When assessing a given finding for significance, we are concerned with testing a null hypothesis. In general, the test of a null hypothesis is a question of probability. More specifically, it is a question of conditional probability. The question is: What is the probability of my results given that the null hypothesis is true? In order to answer this question, one should follow seven basic steps:
  1. Specify the Independent and Dependent Variables along with Their Respective Levels of Measurement. Characteristics of the independent and dependent variables determine the statistical test and sampling distribution that will be used in order to assess significance.
  2. State the Null and Alternative Hypotheses and Indicate Whether the Test is One-tailed or Two-tailed. Remember that the null hypothesis is the outcome that you would expect simply by chance alone. The alternative (or experimental) hypothesisis states the result that you would expect if your independent variable had an effect. A one-tailed alternative hypothesis indicates that you would expect one group to score higher than another, whereas a two-tailed alternative hypothesis does not make a prediction as to which group will score higher. For example, you could state direction by claiming that one group should have higher scores than another.
  3. Set Alpha, Indicate the Number of Individuals in the Study, and the Number of Degrees of Freedom (if relevant). Alpha is the cutoff value you will use to decide if the probability of your results is high or low. In other words, alpha is the probability [p(outcome/H0 is true)] which is low enough for you to stop believing that the null hypothesis is true. The most commonly used alpha is .05. Degrees of freedom are used to help create an unbiased estimate of the population parameters necessary for the sampling distribution.
  4. Calculate the Appropriate Statistical Test. The test chosen provides you with an index of departure. In other words, the calculated statistic tells you how far your sample differs what is stated or predicted in the null hypothesis.
  5. Determine the Critical Value from Your Sampling Distribution. This value reflects the value of the index of departure that would be necessary to have a probability of alpha. Alternatively, by using a sampling distribution, you can find out the theoretical probability of getting your departure value or one more extreme; remember, this probability is based on the assumption that the null hypothesis is actually true. Both of these procedures provide you with a probability which you will next compare to alpha.

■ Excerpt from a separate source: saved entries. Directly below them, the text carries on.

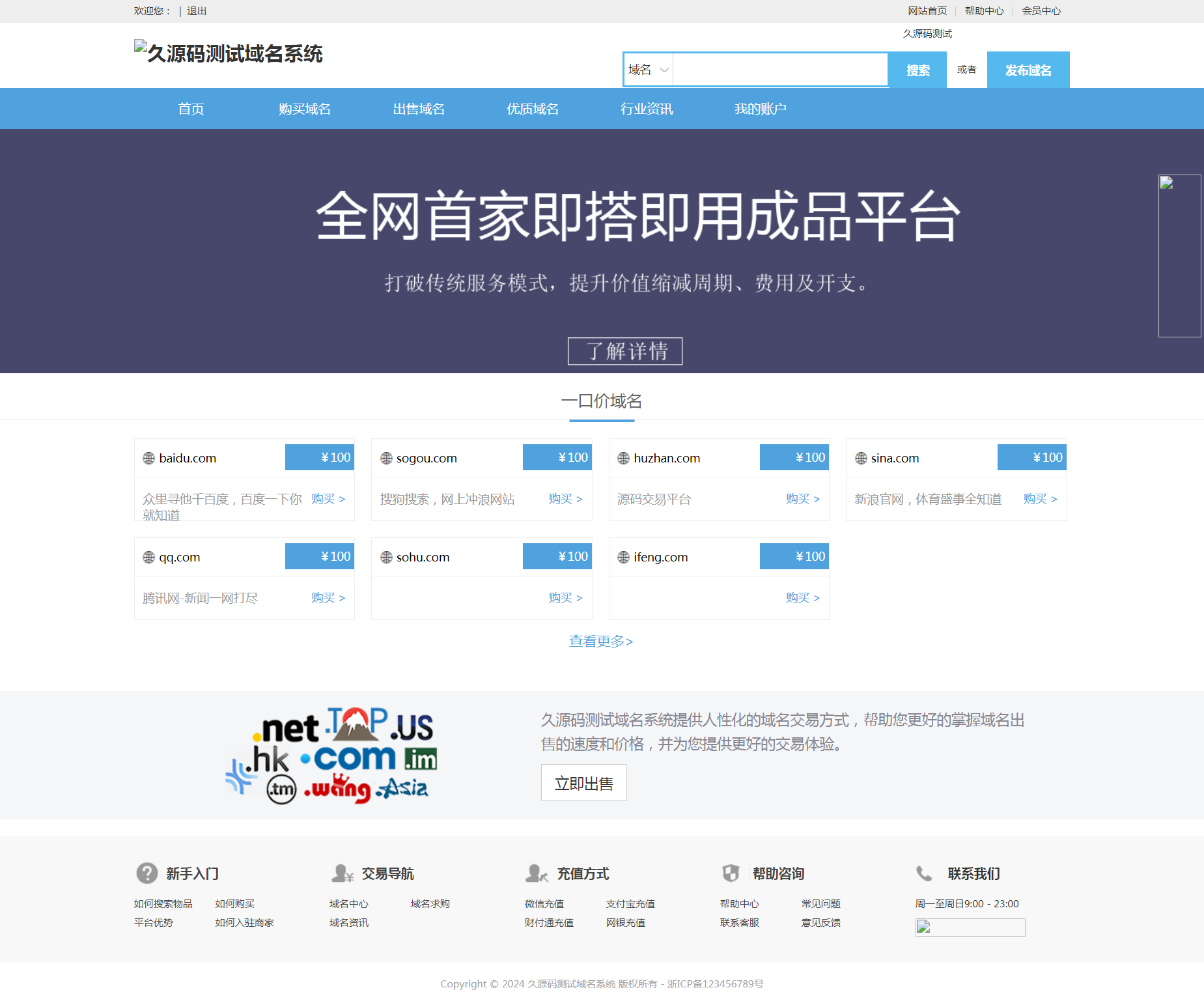This screenshot has width=1204, height=1005.
Task: Click the phone icon beside 联系我们
Action: pyautogui.click(x=923, y=873)
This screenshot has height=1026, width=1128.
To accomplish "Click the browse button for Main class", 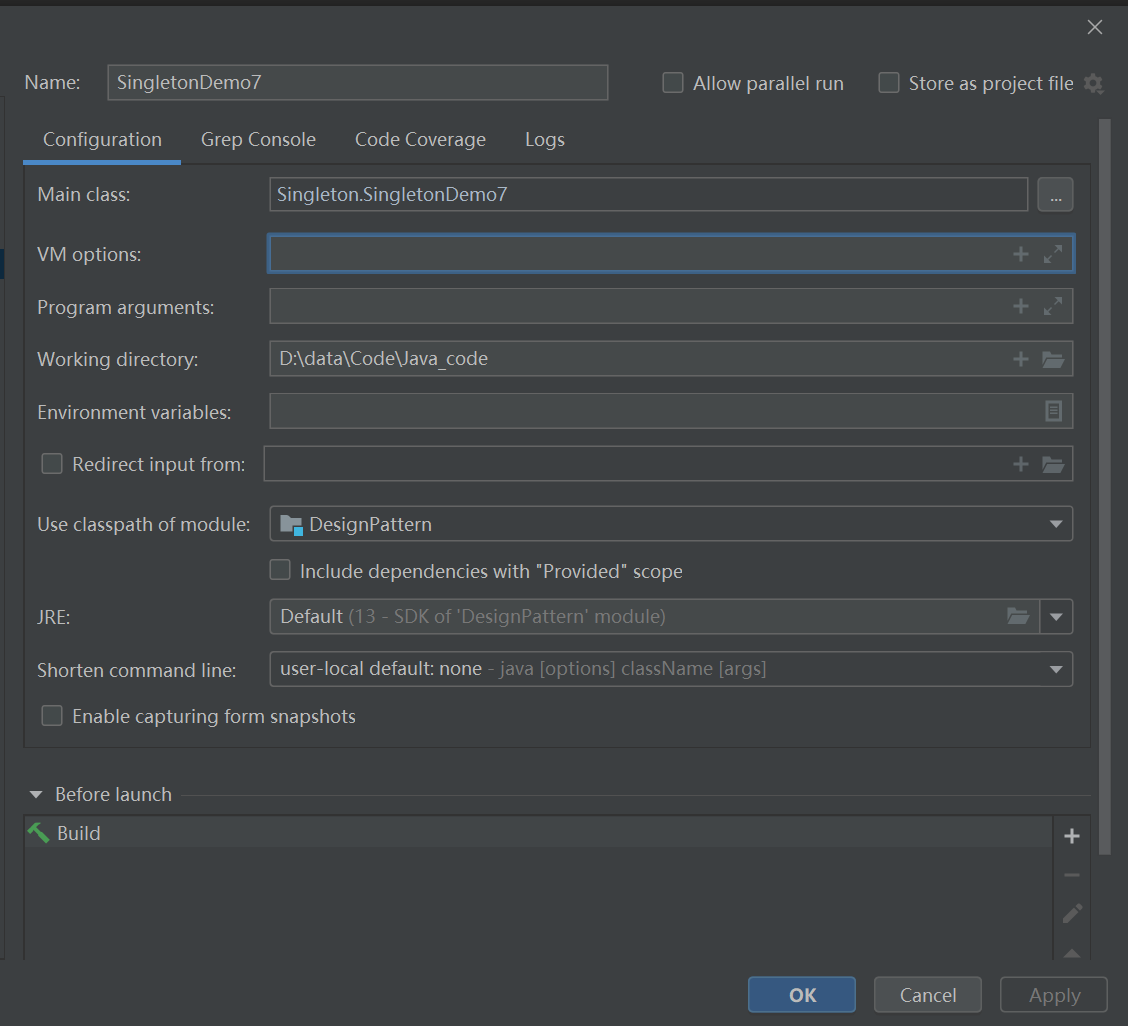I will point(1055,195).
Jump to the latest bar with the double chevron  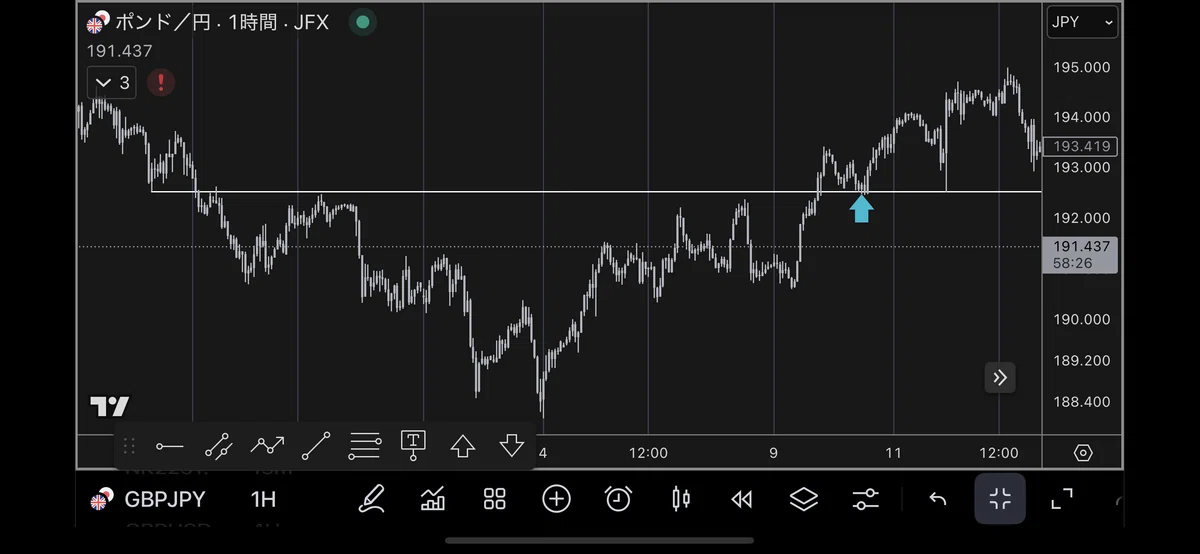tap(1000, 377)
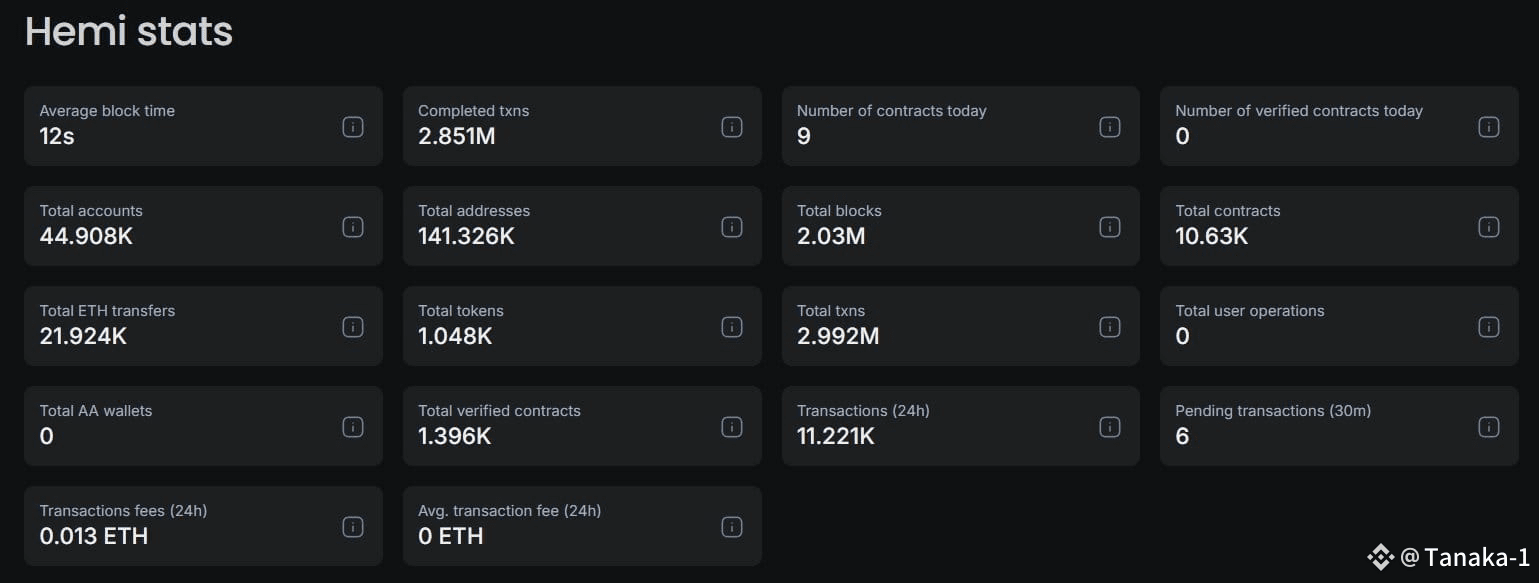Screen dimensions: 1539x583
Task: Open info for Total verified contracts card
Action: point(732,427)
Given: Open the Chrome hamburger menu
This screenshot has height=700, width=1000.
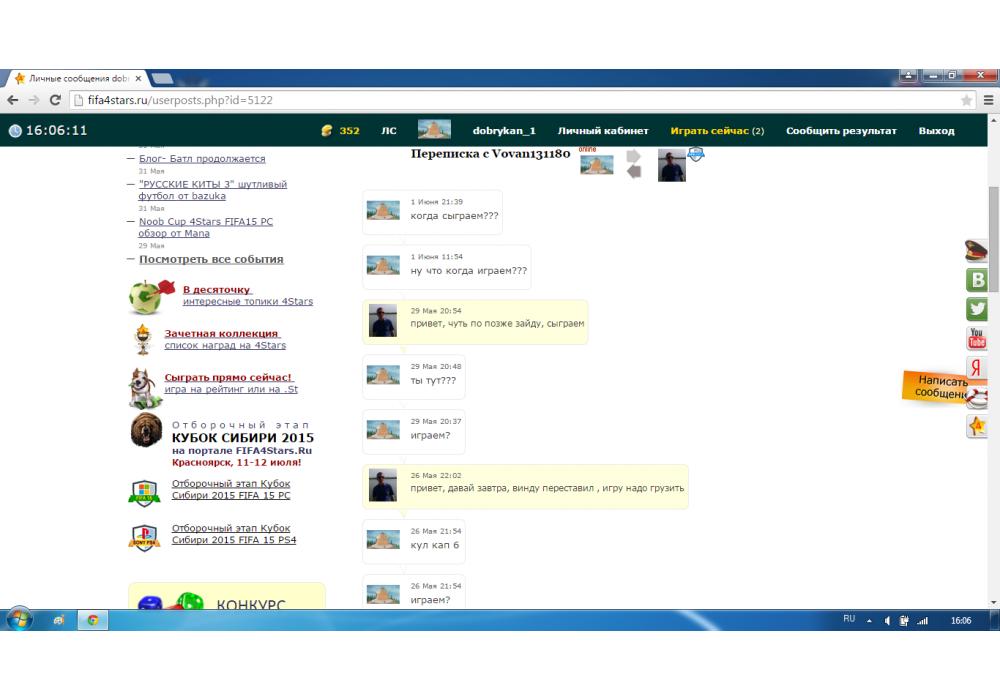Looking at the screenshot, I should pyautogui.click(x=988, y=100).
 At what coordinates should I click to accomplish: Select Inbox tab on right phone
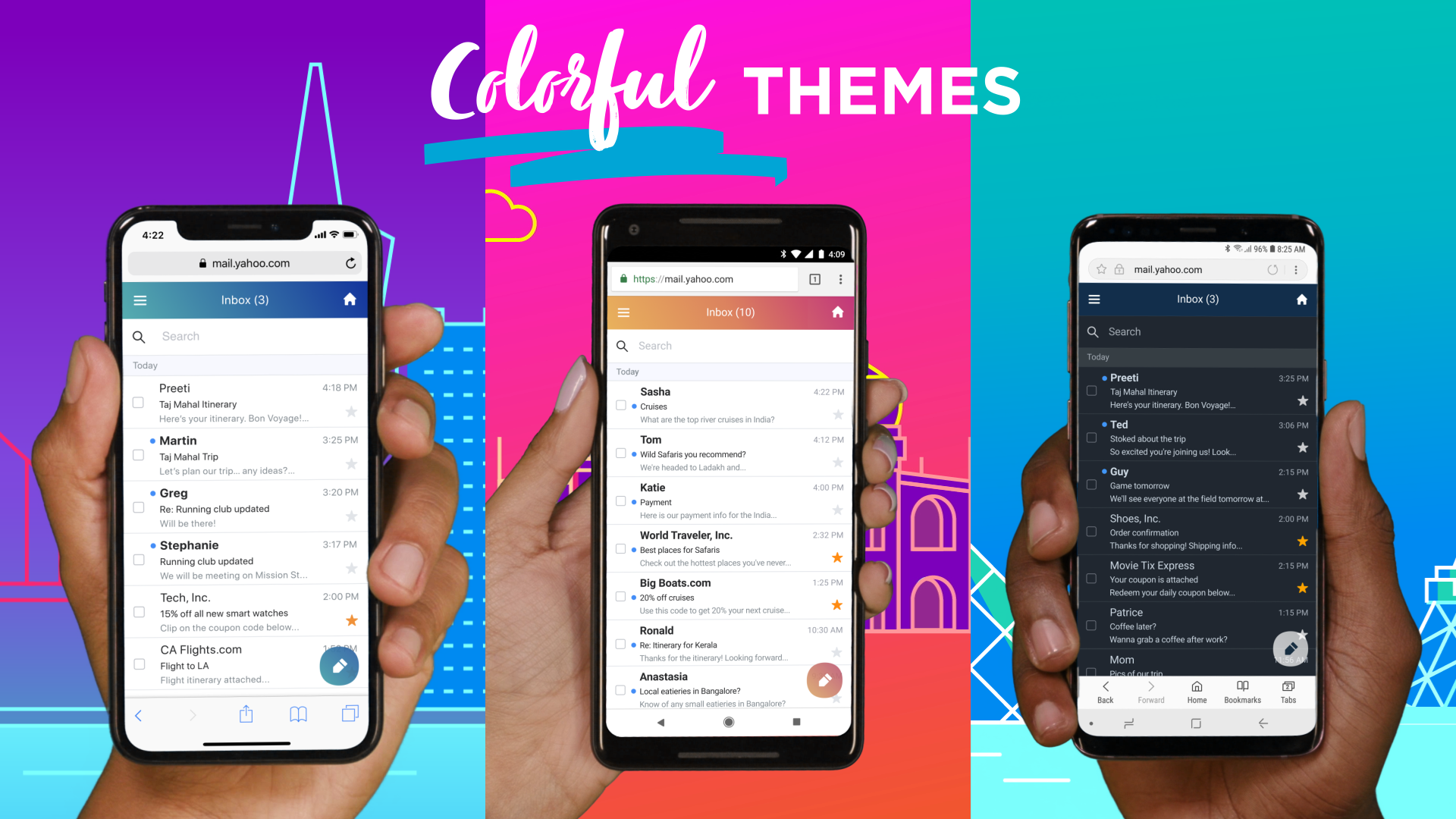tap(1197, 299)
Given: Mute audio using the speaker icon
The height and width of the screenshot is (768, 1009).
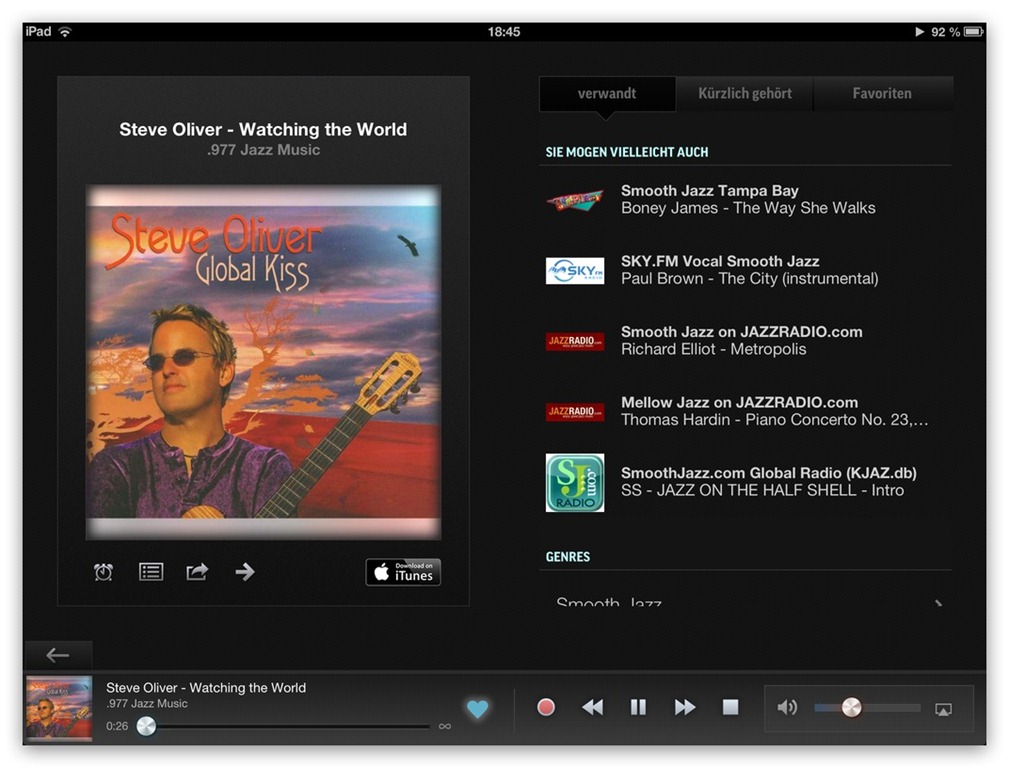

  6. Compare the Calculated Value to the Critical Value. For this step, indicate whether the calculated value is greater or less than the critical. If the calculated value is larger, then it has a probability lower than alpha. In this case, you reject the null hypothesis and doubt whether it is really true. If the calculated value is smaller than the critical value, then the probability of getting the calculated value when the null hypothesis is true is high. In this case, you fail to reject the null hypothesis (note that this is different from accepting the null hypothesis!).
  7. State Your Conclusion in Words. Lastly, you should go beyond the mathematics to answer the question that was posed. For example, if purpose of the study was to test to see if two groups scored differently, then step seven should state whether or not the two groups differed significantly on the dependent variable.